I wish I had something like this growing up. This definitely helps you build a broader vocabulary. Thank You for sharing.

Rhonda Kennedy

says:

Yes! We used English from the Roots Up a bit and my children get to put a marble in a jar anytime they come across a word using one of the Greek or Latin words we’ve learned. They have to know the definition of the root and what that has to do with the word derived from that root. When the jar is full we do something special and start over again. This would be a fun visual to go along with that!

Robin E.

says: Customer Service

Rhonda,
I think your marble jar idea is wonderful! I think I might steal it. :D

Love all your resources! They work!

Jennifer Stone

says:

This looks amazing for my 5th and 7th graders. If I win the giveaway I will definitely order level 7 for them. My 3rd grader is struggling and I am trying to decide between levels 1 and 2 for him. Thanks!

Robin E.

says: Customer Service

Jennifer,
We recommend that most students start with level 1 to build a strong foundation in spelling.

All About Spelling is a building block program with each level building upon the previous one. The rules and concepts learned in Level 1 are applied in Level 2, and then those are applied in Level 3, and so on. Placement for spelling is based on the student’s knowledge of spelling rules and concepts rather than grade level, reading level, or the words a student has memorized.

For example, we find that many students simply memorize easy words like “cat” and “kid” but have no idea why one uses a C and the other uses a K, or that the same rules that apply to these words also apply to higher level words such as “concentrate.” Other students switch letters or leave out letters entirely. This usually occurs because they don’t know how to hear each sound in the word. Level 1 has specific techniques to solve these problems.

The article Which Spelling Level Should We Start With? has more information on the concepts taught in All About Spelling 1 and will help you decide if your student can skip level 1 and go into level 2.

Level 2 of AAS focuses on learning the syllable types, when they are used and how they affect spelling. This information is foundational for higher levels of spelling. Three syllable rules are introduced in Level 2, and then more in Level 3 and up. For this reason, we generally don’t recommend starting higher than level 2.

We encourage parents and teachers to “fast track” if the student knows how to spell most of the words but does not understand the underlying basic spelling concepts. In this case, very quickly skim the parts that he already knows and slow down on the parts that he needs to learn. Pull out several words as examples. Make sure he understands the concept being taught, and then move on. This blog article has a good example of how you might fast track.
====================
**WORK REQUIRED**
In the comment thread about All About Spelling, what is Level 2 said to focus on? The records below have nothing to do with this text.
====================
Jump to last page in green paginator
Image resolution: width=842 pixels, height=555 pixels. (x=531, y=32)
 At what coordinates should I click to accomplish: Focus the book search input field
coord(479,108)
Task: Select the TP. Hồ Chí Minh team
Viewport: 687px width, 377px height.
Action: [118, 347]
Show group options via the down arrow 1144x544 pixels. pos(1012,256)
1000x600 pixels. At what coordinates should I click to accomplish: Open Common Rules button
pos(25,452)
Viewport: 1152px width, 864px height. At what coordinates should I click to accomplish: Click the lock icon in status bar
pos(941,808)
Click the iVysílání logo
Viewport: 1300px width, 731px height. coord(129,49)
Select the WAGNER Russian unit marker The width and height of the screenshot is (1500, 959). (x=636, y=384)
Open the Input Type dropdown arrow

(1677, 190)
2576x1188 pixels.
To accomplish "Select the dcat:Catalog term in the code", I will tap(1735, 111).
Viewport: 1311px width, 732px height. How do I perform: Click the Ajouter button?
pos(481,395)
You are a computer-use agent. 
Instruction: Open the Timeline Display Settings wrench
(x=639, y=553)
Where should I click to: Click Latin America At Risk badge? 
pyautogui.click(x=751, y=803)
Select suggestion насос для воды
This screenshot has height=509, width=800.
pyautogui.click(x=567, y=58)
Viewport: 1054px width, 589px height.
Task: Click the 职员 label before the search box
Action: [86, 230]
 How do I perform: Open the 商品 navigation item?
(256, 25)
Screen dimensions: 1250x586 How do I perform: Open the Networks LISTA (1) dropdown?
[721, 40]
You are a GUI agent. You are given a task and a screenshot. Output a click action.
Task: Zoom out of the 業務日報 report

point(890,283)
====================
**EXPECTED ANSWER**
Level 2 focuses on learning the syllable types, when they are used, and how they affect spelling.